University of Glasgow

If you're sitting on a beach in Florida and your bestie is stung by a bee on a Colorado mountain, our intuitive understanding of the physical world tells us that you can not feel your friend's unhappy encounter. But in the field of quantum mechanics, a close pair can be split and separated by a significant distance while remaining "entangled" in a way so strange that Einstein himself called it " scary. "

And now, for the first time, physicists have managed to capture this weird quantum phenomenon, called "Bell entanglement", on a photo.

In the world we live in, you and your friend could separate you and experience different adventures for the summer. It's only when you reconnect to share what you've done that you're getting "entangled" again.

But at the quantum level of the particles, a pair of photons can be drawn from a laser together, then separated by a beam splitter and sent in very different journeys. But when researchers observe separate photons, they behave as if they were still connected.

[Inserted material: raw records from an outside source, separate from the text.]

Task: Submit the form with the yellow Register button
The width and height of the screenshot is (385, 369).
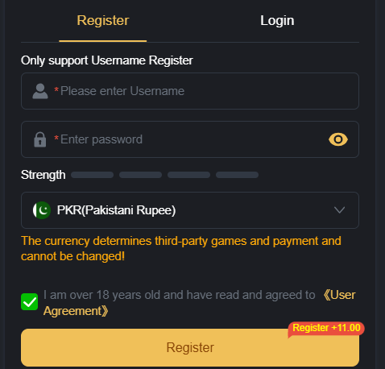Action: [x=190, y=347]
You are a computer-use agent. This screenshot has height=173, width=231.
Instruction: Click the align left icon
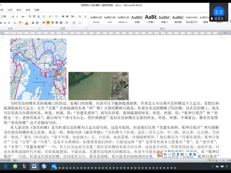click(x=44, y=22)
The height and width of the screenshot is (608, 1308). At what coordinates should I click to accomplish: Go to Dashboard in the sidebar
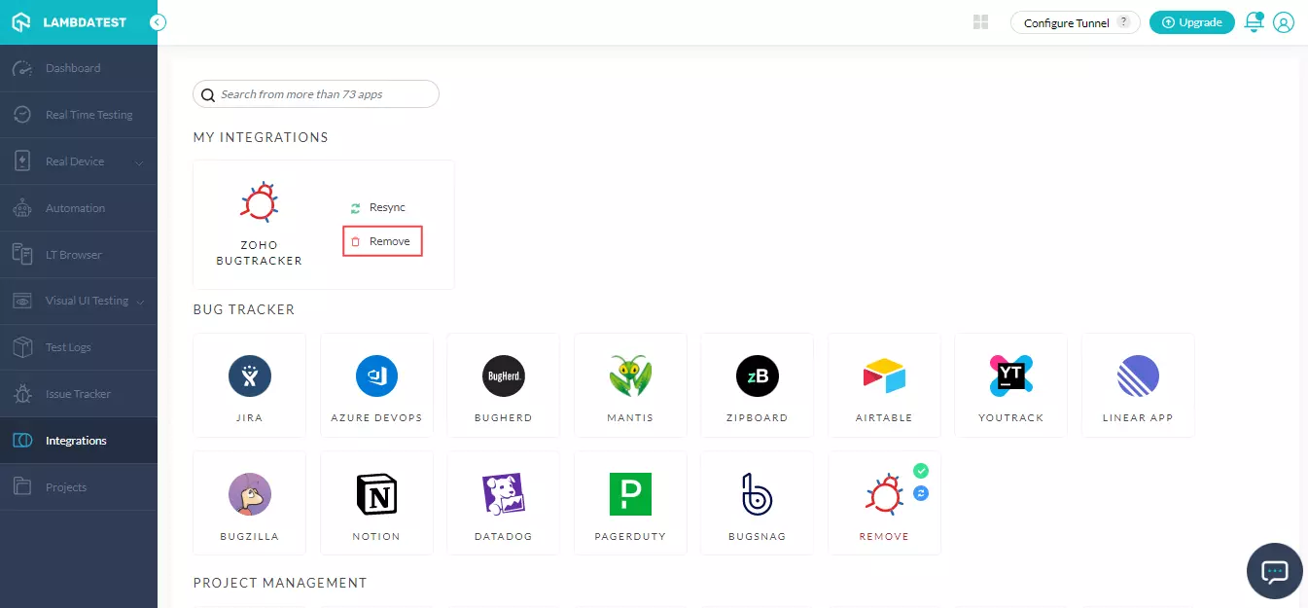tap(73, 68)
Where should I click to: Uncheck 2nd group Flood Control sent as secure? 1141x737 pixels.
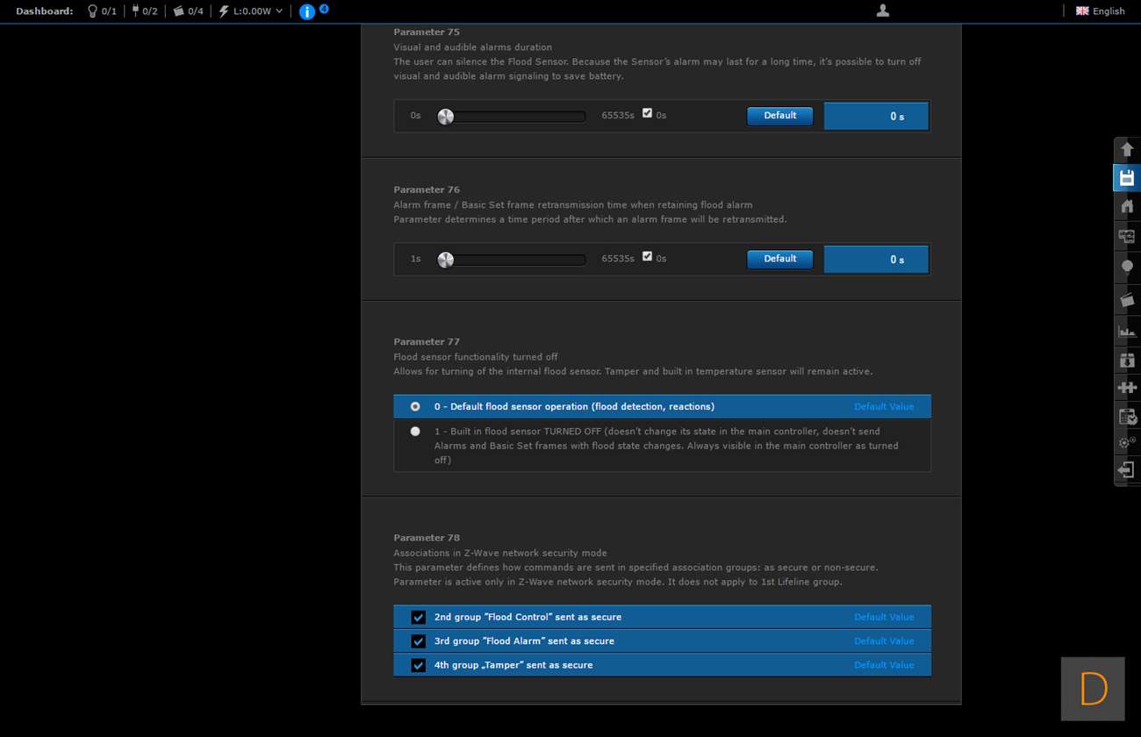click(x=419, y=618)
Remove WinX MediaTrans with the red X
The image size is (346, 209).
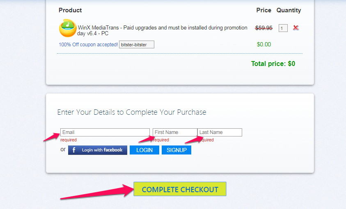tap(296, 27)
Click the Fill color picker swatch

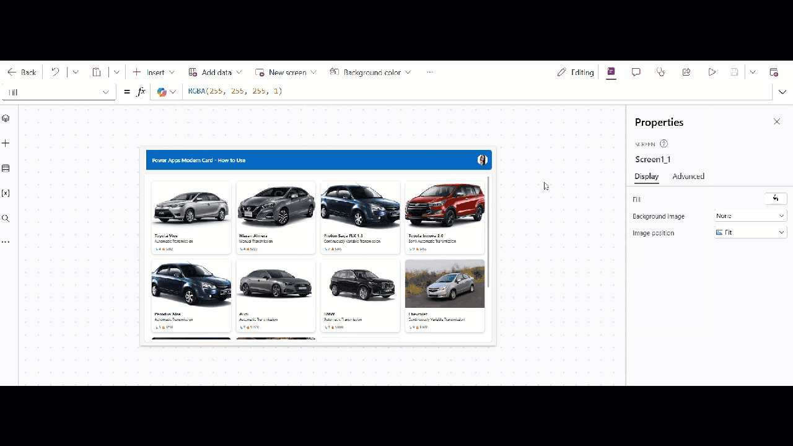pos(776,199)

The Glasgow University physicists have come up with a complex experiment to capture in a single image what Einstein has called "Spooky Action at a distance". A pair of photons were shot with the help of a laser, split and sent in very different travels before being captured by a special camera. The resulting image systematically shows what looks like a pair of photons reflecting one another to form a ring shape.

"The image that we managed to capture is an elegant demonstration of a fundamental property of nature, seen for the very first time," explained Dr. Paul-Antoine Moreau of the School of Nature. physics and astronomy of the University of Glasgow in a statement. Moreau is also the main author of an article on the process released Friday in Science Advances.

To better understand the process, imagine that you and a friend were going down two separate water slides at the same time. Your friend's zipper is straight and narrow and he goes down the feet first all the way. Your slide, on the other hand, is a vast and swirling affair that makes you completely pivot so that you end up hitting the pool at the bottom of your head first. Yet when a bottom camera takes a picture of you both hitting the pool at the same time, you are both in the same sitting position as when you started your trip.

Spooky indeed. And now, this phantasmagoria has been made visible to the eye for the first time. In a way, it's worth noting that such an image was not produced earlier, because Bell's entanglement is already used in practical applications such as the # 1, # # # # # # # # # # # # # # # # # # # # # # # # # # # # # # # # # # # # # # # # # # # # # # # # # # # # # # # # # # # # # # # # # # # # # # # # # # # # # # # # # 39, quantum computing and cryptography.

"This is an exciting result, which could be used to advance the emerging field of quantum computing and lead to new types of imaging," added Moreau.

Perhaps we will soon be living in a world of quantum images where what you see in a photo is determined not by the photographer, but by the viewer. Someone calls Netflix and Charlie Brooker and tells them I have an idea for following on Bandersnatch.